CHALLENGES:
a. In the forum thread about Aristo's steam locomotive drivers, do these statements agree with the text? (i) Greg had planned to machine the drivers on his own steam locomotives. (ii) The poster xo18thfa has followed the flange situation closely. (iii) Greg says the older steam locomotives had no flange problem at all. Answer yes or no for each and quote the words that decide it.
b. Quote the forum thread about Aristo's steam locomotive drivers from "Nice to see" up to and including "on my steamers.".

PAGE:
-- Start --

# Great news - Aristo to redesign steam loco drivers



## Greg Elmassian (Jan 3, 2008)

A post from Lewis Polk and a call from Scott Polk today (I had previous conversations with Scott and Navin about the wheel flange problem) has confirmed:


They are going to resolve the issue, thin the flanges to proper dimensions and they are going to China to make sure it's done.

I have to say: "Whoopee"!


Nice to see a quick response to the problem and what an improvement this will make. Even the older steam loks that did not appear to have a problem really did, in an overly narrow back to back, and now that problem will be gone also. Much better running through switches.

Going to save me a lot of time and effort, since I was going to machine all the drivers on my steamers. 


Thanks Aristo!

Greg


----------



## xo18thfa (Jan 2, 2008)

I've not followed this situation, but what profile are they going to use? Gauge 1 needs a correct profile. I've used G1MRA for scatchbuilds and never once had a problem.


----------



## BodsRailRoad (Jul 26, 2008)

BAH!!!!








I was just going to let you know about the wheel change, was talking to Scott this morning.

-- End --

DATA SECTION:

-- Start --

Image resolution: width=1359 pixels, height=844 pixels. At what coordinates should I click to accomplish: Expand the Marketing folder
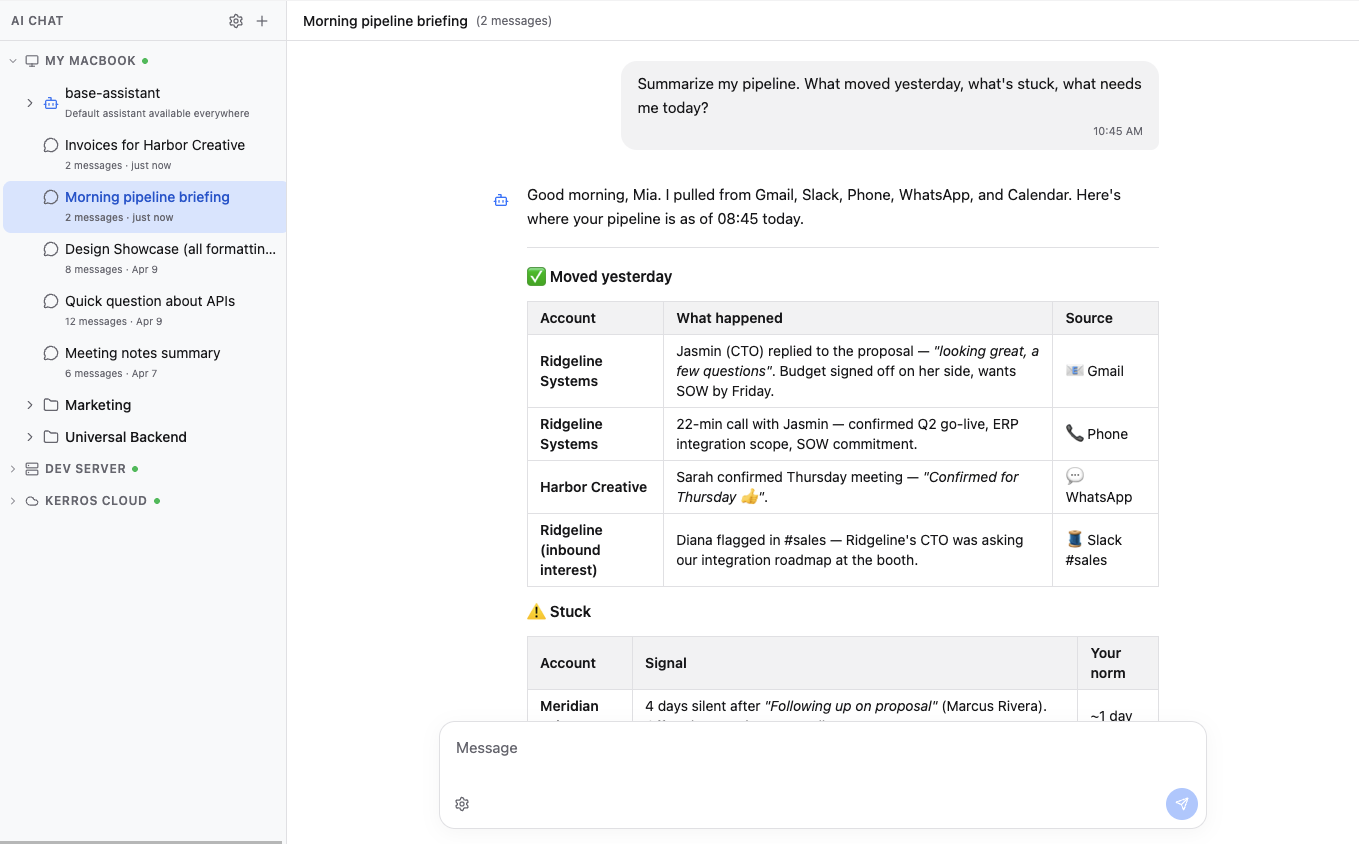(x=28, y=405)
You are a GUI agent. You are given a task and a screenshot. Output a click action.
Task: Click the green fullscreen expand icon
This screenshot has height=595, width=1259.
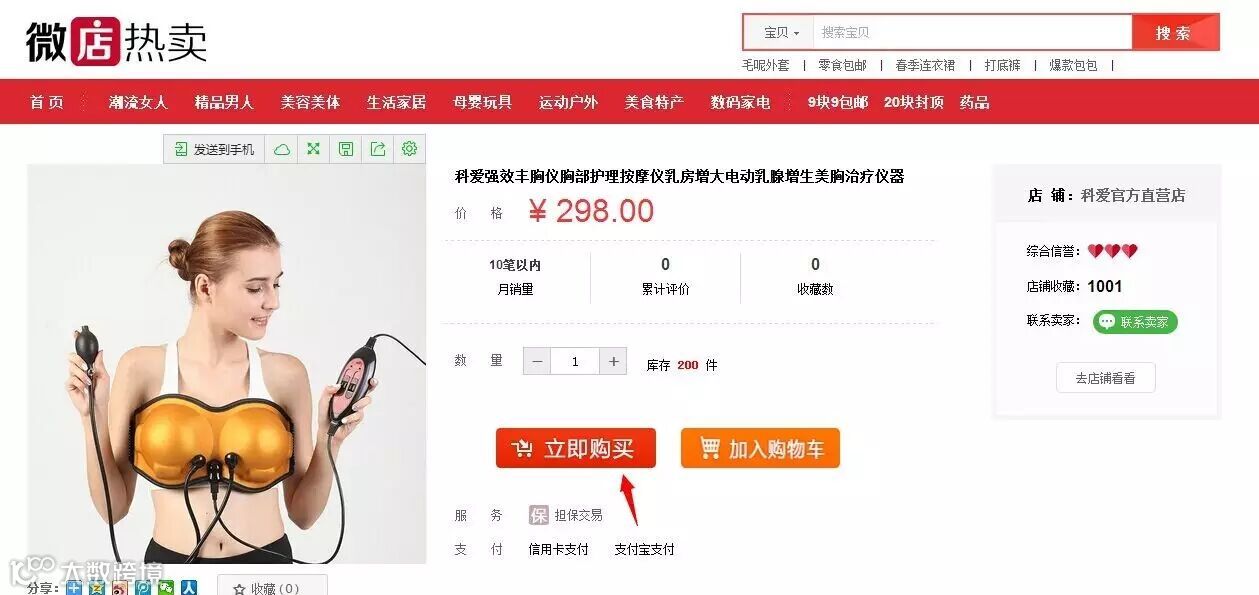314,149
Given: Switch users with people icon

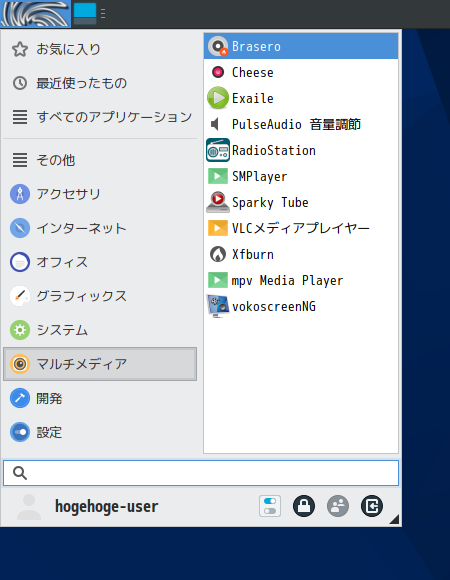Looking at the screenshot, I should 338,506.
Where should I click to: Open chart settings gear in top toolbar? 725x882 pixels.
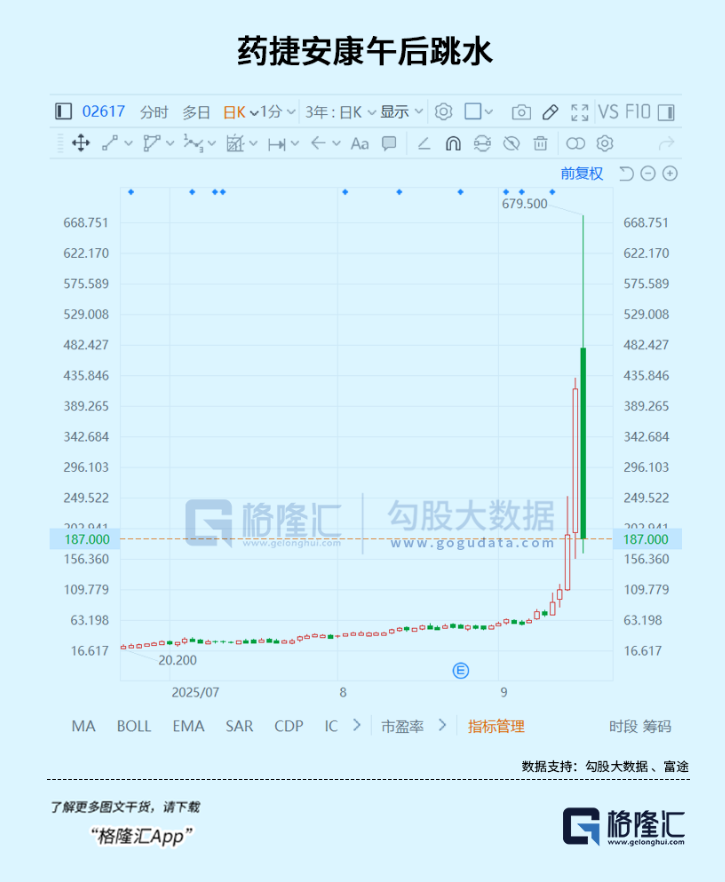point(444,112)
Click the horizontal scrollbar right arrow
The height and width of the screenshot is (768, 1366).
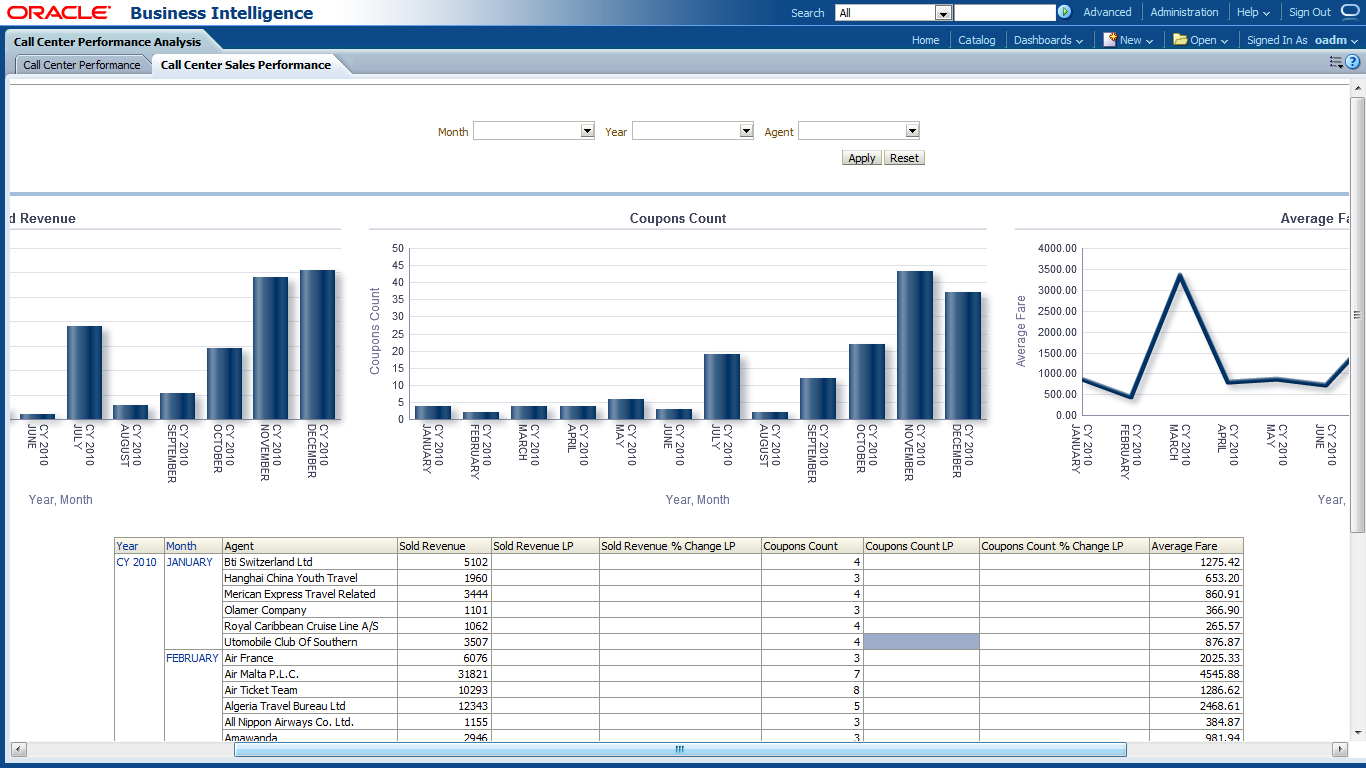click(x=1340, y=749)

-- End --

PROBLEM SOLUTIONS:
a.
(i) Yes: "I was going to machine all the drivers on my steamers."
(ii) No: "I've not followed this situation"
(iii) No: "Even the older steam loks that did not appear to have a problem really did"

b.
Nice to see a quick response to the problem and what an improvement this will make. Even the older steam loks that did not appear to have a problem really did, in an overly narrow back to back, and now that problem will be gone also. Much better running through switches.

Going to save me a lot of time and effort, since I was going to machine all the drivers on my steamers.